O diretor também critica a passividade e até responsabilidade da sociedade diante desse cenário. “A sociedade não só compactua, mas apóia a tortura, a violência. A política bater num cara parece uma conduta normal. Eu não sei o quanto as pessoas se chocam com a violência”, diz, ao questionar também o tom usado pela mídia para tratar do tema.

Se a violência policial persistiu com o passar dos anos, o tabu em relação a outra questão presente no filme, a homossexualidade, também parece não ter sido superado. Nas manifestações que eclodiram no país no meio do ano, uma das bandeiras era justamente o combate à homofobia e a defesa da liberdade sexual. “Chama a atenção que, em 1978, a discussão era pautada por uma possibilidade de mudança. E, em 2013, gente falar que homossexualidade é um tema delicado? Para mim não é um tema delicado”, coloca Hilton.

“Para minha geração, é estranho isso, que a homossexualidade seja uma questão.
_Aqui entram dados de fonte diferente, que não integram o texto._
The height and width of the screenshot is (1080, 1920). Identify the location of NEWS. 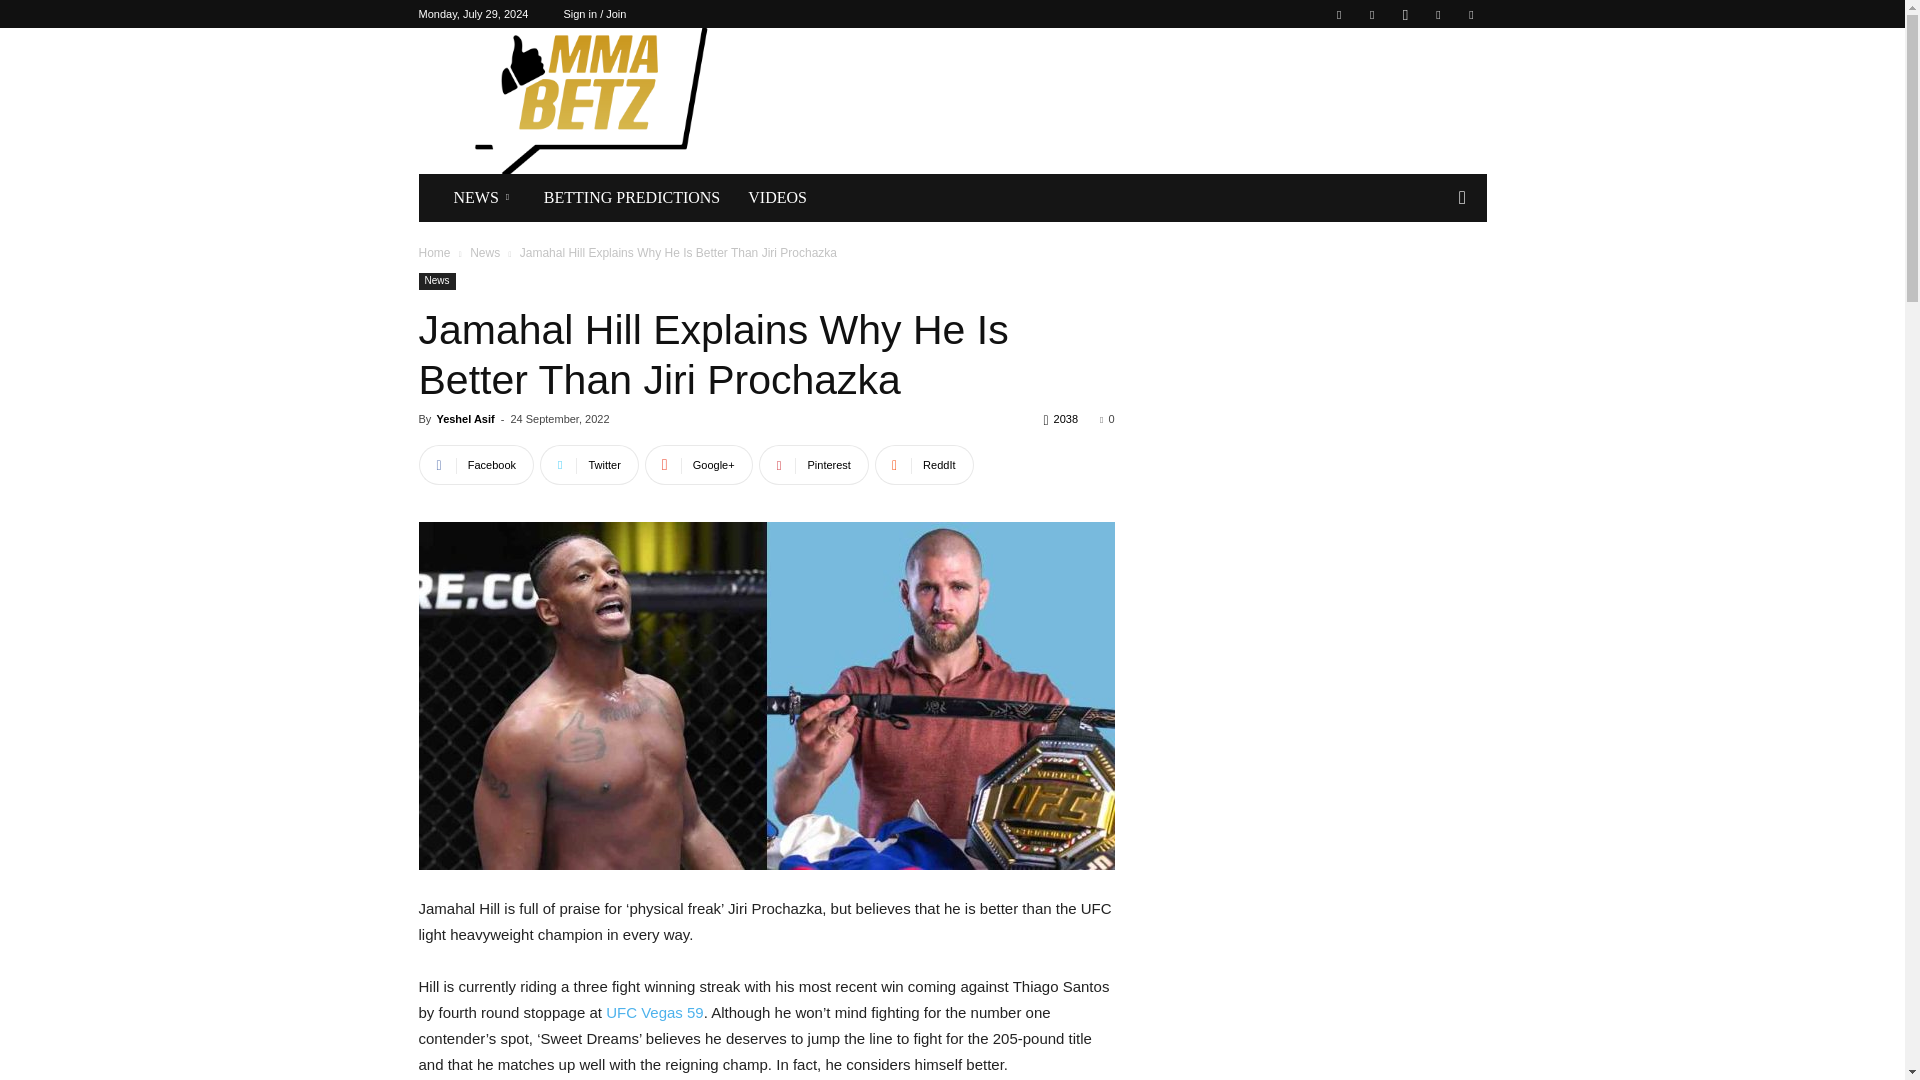
(484, 198).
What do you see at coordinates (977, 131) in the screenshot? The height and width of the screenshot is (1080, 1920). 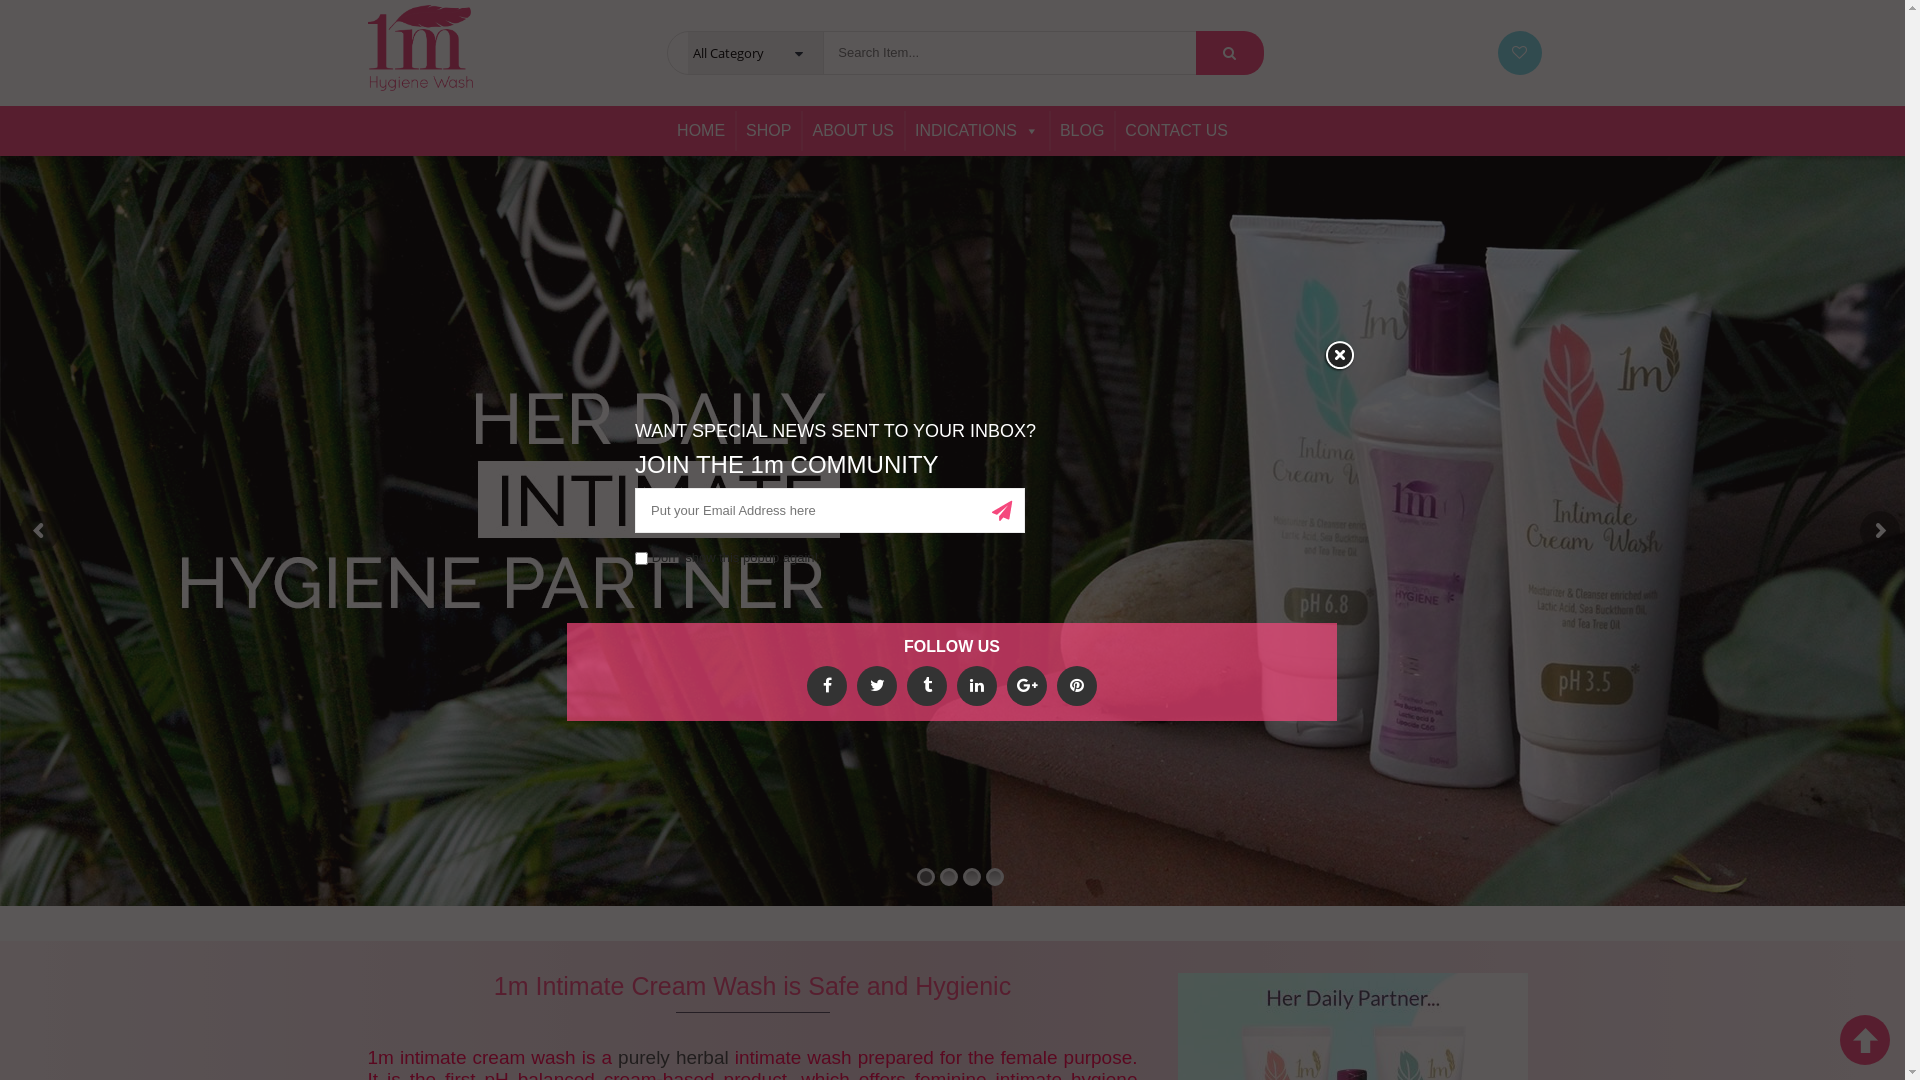 I see `INDICATIONS` at bounding box center [977, 131].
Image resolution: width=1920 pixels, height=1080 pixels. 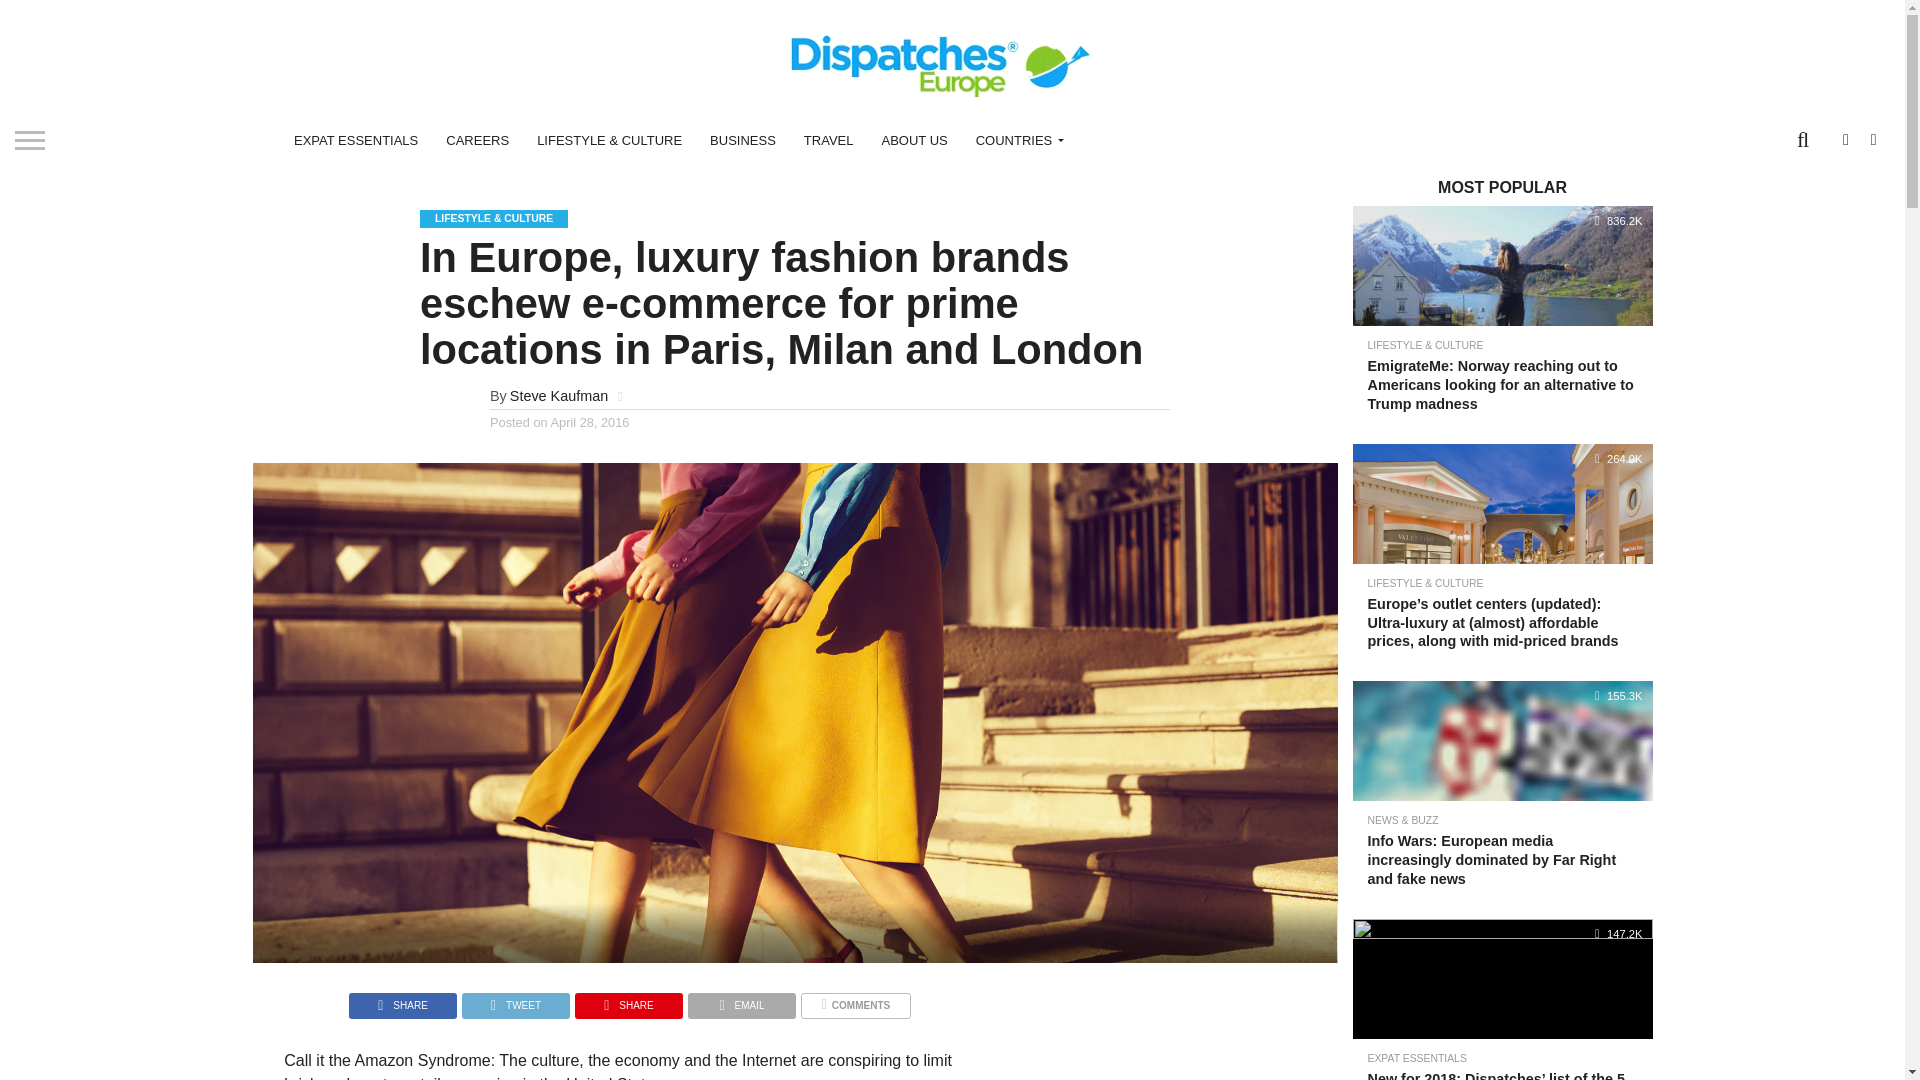 I want to click on BUSINESS, so click(x=742, y=140).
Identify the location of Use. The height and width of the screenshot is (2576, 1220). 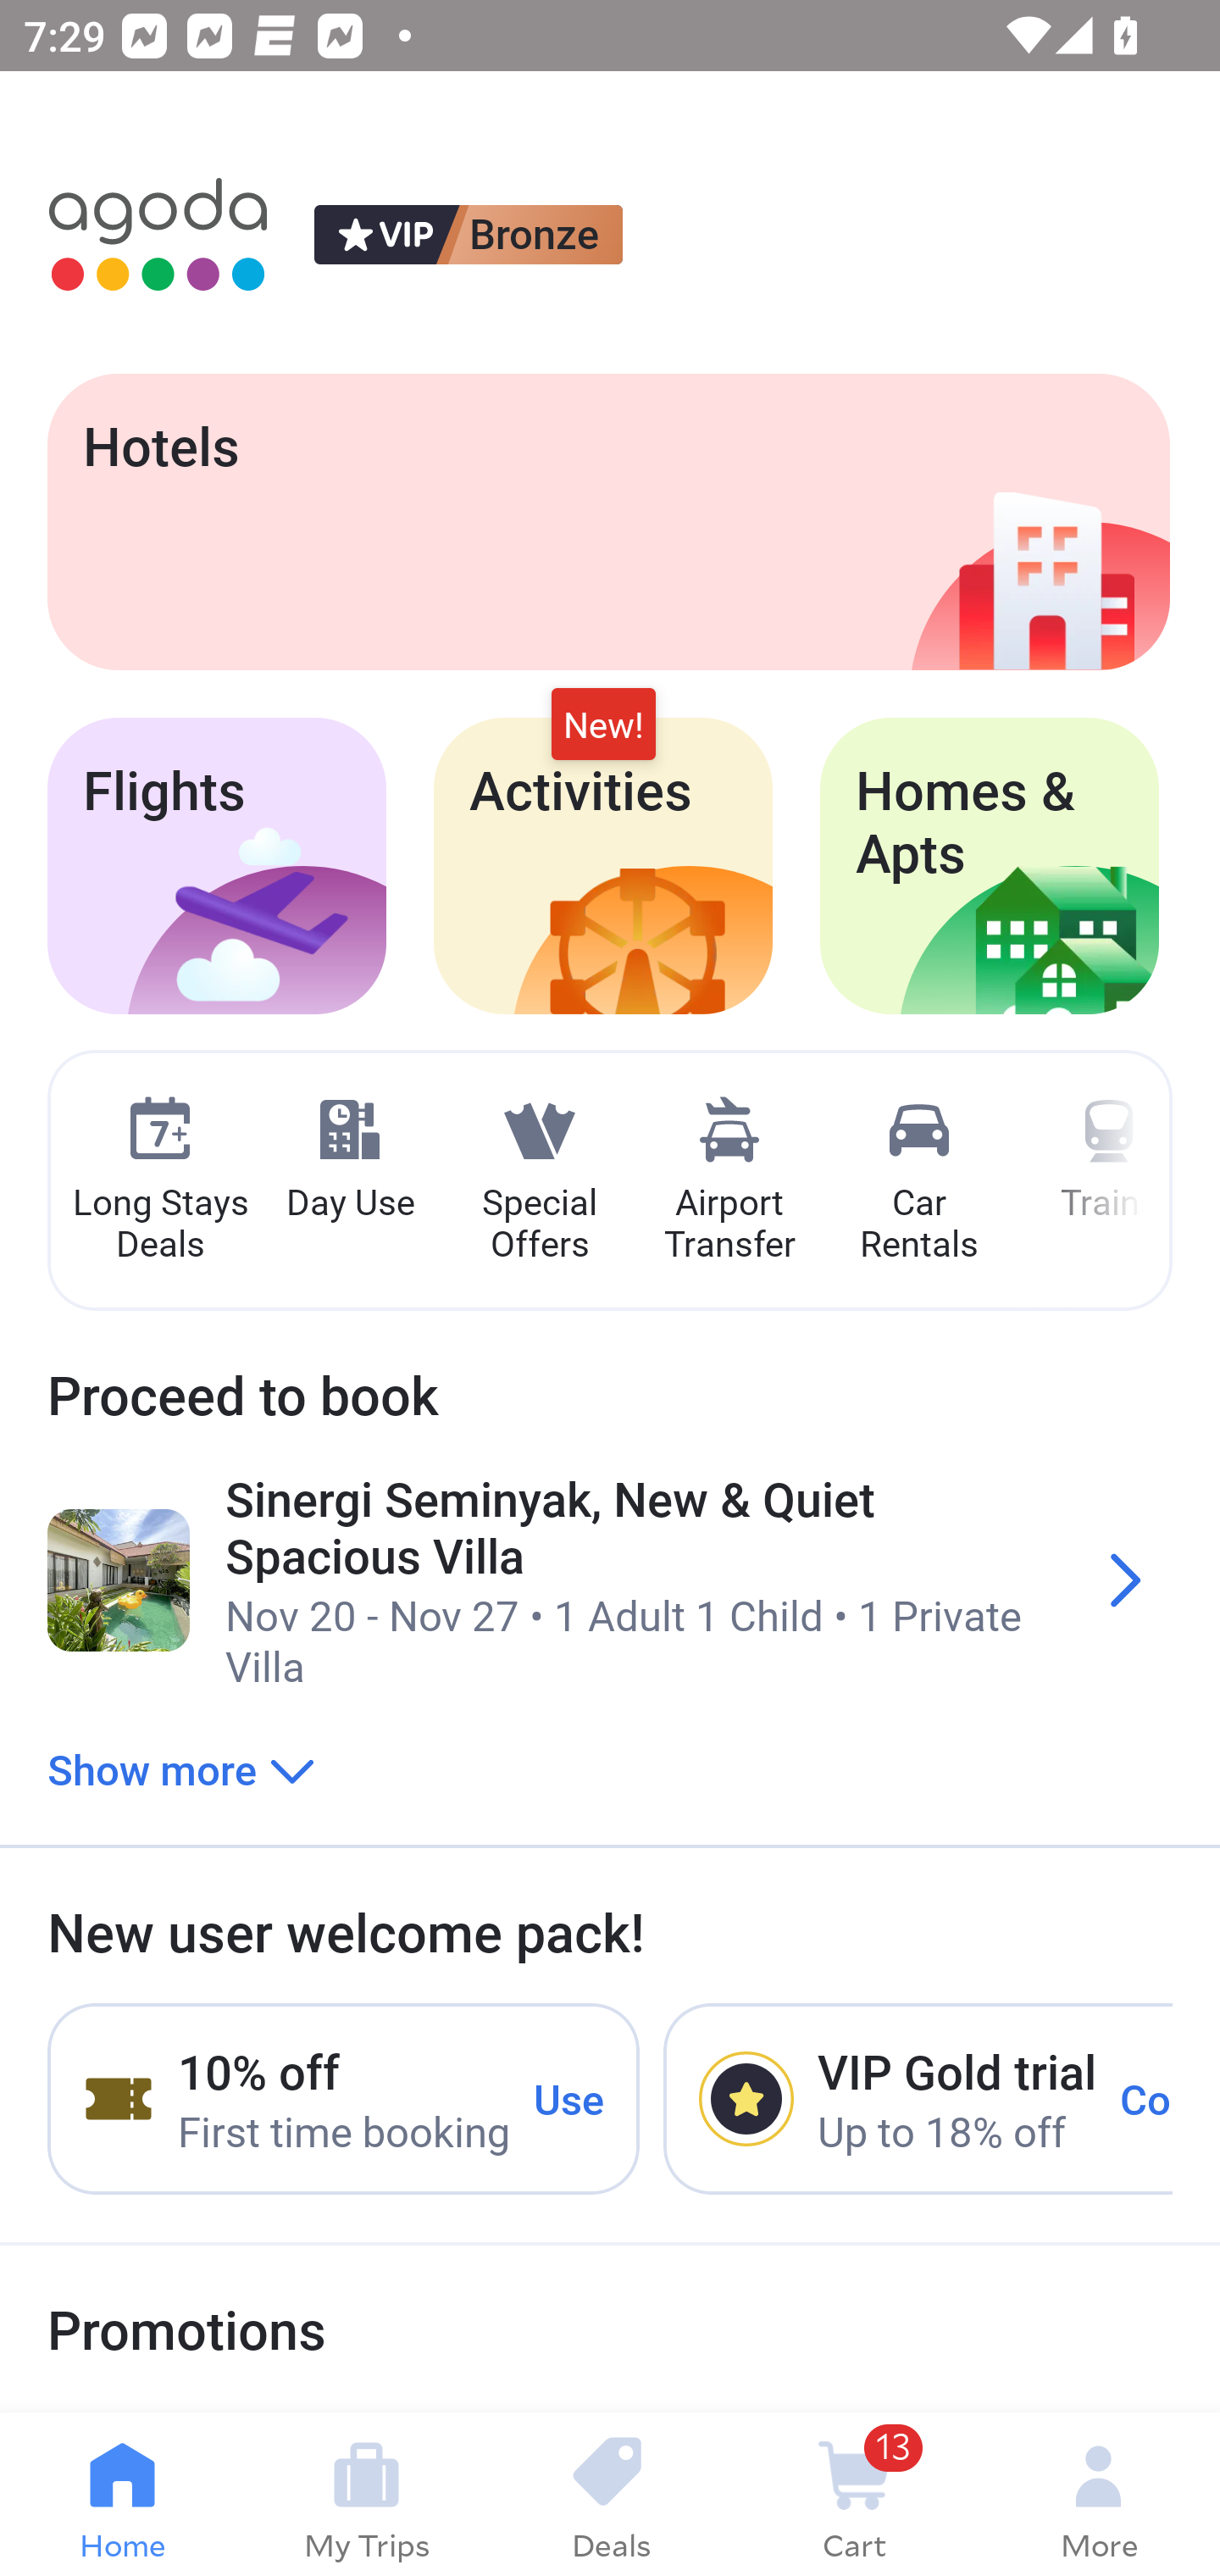
(569, 2098).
Sempre assistimos aos filmes de Pasolini, de Fassbinder, e nunca vimos com essa nomenclatura gay. Para mim, isso não é um problema, mas me estranha isso ser um tema”, compara Hilton. Ele menciona um certo retrocesso moralista e conservador na sociedade.

“Teve um retrocesso sim. Mas o que levou a isso? Por que existe isso? De onde vem essa insegurança com a homossexualidade do outro? Eu intuo algumas coisas. É engraçado ter que agrupar ideias como um mercado. ‘Esse filme é o público gay, essa roupa é para o público gay, esse bar é gay’ Cria uma discriminação esquisita”, lamenta.

Ao falar sobre o tom político de seu filme, ele defende que toda manifestação pública é política. “Você se representa publicamente, tenta conquistar o coração, a mente, o olho de alguém. Há uma postura de provocar olhares”.

O diretor avaliou ainda a atual fase do cinema brasileiro. Para ele, é um momento contraditório, pois há um cinema “criativo, poderoso e reverberante” sendo feito, mas “completamente capado” de salas de exibição, em oposição a um outro tipo de produção, mais feito para um mercado. “É um momento importante para esse cinema criativo. Mas ele nunca correu tanto risco”. Risco de quê? “De ser catapultado para fora do circuito. O risco de um (modelo de produção) engolir o outro”.

Hilton sugere que o cinema brasileiro reflete uma realidade – especialmente no que diz respeito à formação –, que é diferente de outros países da América Latina, como a Argentina, por exemplo, cujo cinema é cada dia mais prestigiado mundo afora. “Aqui, temos uma TV dominadora, uma capacidade de analfabetização através da imagem. Na Argentina, as pessoas leem mais”, compara.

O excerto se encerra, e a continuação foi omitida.